Check every line below for the word "computer" and show those that hold it.

(Saved data entries)
%%

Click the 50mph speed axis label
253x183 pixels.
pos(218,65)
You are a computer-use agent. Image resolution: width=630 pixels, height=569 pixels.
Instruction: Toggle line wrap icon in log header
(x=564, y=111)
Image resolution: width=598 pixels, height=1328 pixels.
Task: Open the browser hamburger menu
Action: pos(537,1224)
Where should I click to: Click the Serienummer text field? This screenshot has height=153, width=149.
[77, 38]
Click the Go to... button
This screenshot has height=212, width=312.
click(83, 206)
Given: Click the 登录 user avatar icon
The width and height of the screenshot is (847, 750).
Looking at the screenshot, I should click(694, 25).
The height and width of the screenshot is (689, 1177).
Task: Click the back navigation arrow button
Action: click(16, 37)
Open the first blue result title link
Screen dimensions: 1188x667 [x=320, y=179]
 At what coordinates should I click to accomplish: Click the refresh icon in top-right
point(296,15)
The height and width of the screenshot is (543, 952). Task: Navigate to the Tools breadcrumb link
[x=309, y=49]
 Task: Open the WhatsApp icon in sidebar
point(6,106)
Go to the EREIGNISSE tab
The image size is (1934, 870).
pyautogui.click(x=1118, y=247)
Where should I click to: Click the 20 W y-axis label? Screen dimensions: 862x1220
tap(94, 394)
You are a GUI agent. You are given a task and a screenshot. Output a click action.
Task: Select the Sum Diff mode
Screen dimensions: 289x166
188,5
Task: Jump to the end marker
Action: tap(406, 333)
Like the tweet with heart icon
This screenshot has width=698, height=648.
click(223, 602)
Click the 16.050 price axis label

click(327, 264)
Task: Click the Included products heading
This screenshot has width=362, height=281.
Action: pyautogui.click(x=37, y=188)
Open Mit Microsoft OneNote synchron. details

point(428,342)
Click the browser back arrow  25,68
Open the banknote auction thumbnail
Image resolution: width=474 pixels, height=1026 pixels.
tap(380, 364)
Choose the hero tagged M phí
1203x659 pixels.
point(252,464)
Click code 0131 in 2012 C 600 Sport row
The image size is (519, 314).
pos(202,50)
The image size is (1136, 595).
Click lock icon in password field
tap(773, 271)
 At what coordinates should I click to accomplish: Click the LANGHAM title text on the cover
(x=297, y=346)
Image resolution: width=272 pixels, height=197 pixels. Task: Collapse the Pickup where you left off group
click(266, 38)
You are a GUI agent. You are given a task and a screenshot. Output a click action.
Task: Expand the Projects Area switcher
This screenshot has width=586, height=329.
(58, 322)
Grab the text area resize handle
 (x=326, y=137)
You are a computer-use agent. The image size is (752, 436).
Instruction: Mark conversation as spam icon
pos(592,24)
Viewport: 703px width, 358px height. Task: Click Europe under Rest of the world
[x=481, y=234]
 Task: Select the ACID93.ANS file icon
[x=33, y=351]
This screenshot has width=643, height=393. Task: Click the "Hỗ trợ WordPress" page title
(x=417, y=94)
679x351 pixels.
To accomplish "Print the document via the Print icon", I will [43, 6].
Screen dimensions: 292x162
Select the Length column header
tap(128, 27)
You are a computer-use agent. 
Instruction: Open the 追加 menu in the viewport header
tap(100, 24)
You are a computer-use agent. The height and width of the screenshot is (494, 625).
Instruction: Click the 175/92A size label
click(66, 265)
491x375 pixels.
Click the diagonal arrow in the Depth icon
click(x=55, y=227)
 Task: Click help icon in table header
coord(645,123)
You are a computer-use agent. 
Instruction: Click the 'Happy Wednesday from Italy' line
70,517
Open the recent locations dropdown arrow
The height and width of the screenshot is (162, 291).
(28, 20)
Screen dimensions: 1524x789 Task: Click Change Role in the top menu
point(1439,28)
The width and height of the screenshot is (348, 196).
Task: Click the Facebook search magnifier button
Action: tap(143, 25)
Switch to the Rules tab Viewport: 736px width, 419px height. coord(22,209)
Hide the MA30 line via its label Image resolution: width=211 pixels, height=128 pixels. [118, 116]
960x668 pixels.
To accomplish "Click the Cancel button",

%%

Output of the exercise ::
You are a computer-use agent. Image resolution: width=630 pixels, height=569 pixels.
You are a computer-use agent. The image size is (752, 436).
You are a computer-use agent. 
You are a computer-use agent. The height and width of the screenshot is (494, 625).
You are a computer-use agent. 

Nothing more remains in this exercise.